No, nothing to do with Bear. Rather, a memo circulated among Chase staff in the states called “Zippy Cheats and Tricks” offering tips on how to get dodgy loans approved through the bank’s in-house automated loan underwriting system (zippy).
As reported by the Oregonian:
“Never fear,” the memo states. “Zippy can be adjusted (just ever so slightly.)”
The document recommends three “handy steps” to loan approval:
Do not break out a borrower’s compensation by income, commissions, bonus and tips, as is typically done in a loan application. Instead, lump all compensation as the applicant’s base income.
If your borrower is getting some or all of a down payment from someone else, don’t disclose anything about it. “Remove any mention of gift funds,” the document states, even though most mortgage applications specifically require borrowers to disclose such gifts.

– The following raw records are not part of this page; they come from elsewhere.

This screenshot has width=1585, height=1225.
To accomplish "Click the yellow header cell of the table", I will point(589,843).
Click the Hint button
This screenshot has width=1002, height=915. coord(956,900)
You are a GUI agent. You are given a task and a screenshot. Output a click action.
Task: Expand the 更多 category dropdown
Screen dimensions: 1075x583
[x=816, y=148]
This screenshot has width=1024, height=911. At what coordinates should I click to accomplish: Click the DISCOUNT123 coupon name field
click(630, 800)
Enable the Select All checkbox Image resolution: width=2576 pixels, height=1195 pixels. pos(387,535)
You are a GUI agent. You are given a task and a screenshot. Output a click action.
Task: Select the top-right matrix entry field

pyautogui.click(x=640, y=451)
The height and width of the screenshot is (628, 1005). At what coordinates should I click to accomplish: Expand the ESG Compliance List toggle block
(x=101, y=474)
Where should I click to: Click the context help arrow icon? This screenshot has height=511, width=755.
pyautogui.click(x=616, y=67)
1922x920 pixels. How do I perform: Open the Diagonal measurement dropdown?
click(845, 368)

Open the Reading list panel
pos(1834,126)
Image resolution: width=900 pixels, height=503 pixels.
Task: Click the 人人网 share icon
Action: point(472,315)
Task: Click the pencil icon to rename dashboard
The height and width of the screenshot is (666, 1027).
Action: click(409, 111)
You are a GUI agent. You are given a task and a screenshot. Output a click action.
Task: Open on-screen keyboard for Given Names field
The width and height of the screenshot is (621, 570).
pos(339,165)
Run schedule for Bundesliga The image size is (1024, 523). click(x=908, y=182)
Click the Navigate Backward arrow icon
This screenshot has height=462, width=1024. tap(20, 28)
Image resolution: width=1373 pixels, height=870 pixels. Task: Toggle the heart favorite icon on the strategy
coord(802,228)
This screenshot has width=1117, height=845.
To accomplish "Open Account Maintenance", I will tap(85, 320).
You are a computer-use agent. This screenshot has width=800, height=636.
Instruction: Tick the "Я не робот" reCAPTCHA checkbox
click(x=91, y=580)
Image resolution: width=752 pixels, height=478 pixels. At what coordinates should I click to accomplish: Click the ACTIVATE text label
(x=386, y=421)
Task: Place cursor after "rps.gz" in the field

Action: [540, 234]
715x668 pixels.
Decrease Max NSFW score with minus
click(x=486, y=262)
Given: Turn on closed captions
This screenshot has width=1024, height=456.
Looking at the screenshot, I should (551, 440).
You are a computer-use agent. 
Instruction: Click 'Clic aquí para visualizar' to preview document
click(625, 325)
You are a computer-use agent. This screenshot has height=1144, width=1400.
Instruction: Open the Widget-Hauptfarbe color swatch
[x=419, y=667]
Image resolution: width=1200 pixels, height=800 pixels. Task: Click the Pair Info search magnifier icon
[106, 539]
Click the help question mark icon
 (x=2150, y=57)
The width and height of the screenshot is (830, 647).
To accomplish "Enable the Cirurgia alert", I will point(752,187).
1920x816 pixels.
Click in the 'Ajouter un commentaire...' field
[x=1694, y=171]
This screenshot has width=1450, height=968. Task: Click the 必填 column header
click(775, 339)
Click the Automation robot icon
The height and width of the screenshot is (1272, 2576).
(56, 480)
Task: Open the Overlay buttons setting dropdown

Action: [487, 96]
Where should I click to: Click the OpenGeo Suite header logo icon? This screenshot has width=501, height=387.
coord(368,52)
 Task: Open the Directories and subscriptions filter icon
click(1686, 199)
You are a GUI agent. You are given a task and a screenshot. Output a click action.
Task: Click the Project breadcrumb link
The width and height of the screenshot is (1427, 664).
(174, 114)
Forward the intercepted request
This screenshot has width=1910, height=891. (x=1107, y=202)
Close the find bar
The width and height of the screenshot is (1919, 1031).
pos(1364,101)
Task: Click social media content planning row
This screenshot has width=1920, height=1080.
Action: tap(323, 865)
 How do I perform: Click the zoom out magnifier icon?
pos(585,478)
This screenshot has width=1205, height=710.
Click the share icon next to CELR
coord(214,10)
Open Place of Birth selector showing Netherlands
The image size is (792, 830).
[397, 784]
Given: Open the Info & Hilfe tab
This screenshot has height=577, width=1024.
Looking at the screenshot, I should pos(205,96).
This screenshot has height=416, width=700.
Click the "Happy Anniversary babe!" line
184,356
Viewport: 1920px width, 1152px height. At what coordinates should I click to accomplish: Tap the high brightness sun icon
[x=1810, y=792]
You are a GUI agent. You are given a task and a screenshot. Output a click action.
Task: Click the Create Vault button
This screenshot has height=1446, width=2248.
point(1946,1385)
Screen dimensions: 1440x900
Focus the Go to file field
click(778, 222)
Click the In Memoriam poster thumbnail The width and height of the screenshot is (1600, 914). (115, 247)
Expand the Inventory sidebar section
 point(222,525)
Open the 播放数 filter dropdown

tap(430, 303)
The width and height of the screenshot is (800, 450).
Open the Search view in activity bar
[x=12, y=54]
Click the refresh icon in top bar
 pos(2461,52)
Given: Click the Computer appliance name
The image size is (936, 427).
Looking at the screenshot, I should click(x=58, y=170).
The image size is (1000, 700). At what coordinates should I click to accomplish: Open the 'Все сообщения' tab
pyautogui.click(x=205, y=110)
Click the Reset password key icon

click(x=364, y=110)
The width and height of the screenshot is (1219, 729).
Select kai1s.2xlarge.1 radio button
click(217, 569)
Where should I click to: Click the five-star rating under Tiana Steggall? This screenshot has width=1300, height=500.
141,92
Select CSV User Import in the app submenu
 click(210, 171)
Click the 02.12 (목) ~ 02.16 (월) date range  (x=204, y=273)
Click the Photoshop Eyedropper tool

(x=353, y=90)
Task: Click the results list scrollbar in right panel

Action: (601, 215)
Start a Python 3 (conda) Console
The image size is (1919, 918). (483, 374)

If all else fails, the document states, simply inflate the applicant’s income. “Inch it up $500 to see if you can get the findings you want,” the document says. “Do the same for assets.”
The memo deals specifically with stated-income asset loans (known also, tellingly, as “liar loans”) which Chase no longer offers. It’s still a pretty stunning indication of the origins for subprime lending, however.
More importantly, of course, it’s from a big bank. The policy may not have been official, but it’s certainly one in the eye for Wall Street’s efforts to blame local mortgage lenders for the subprime mess.
The memo has been passed on to SEC officials.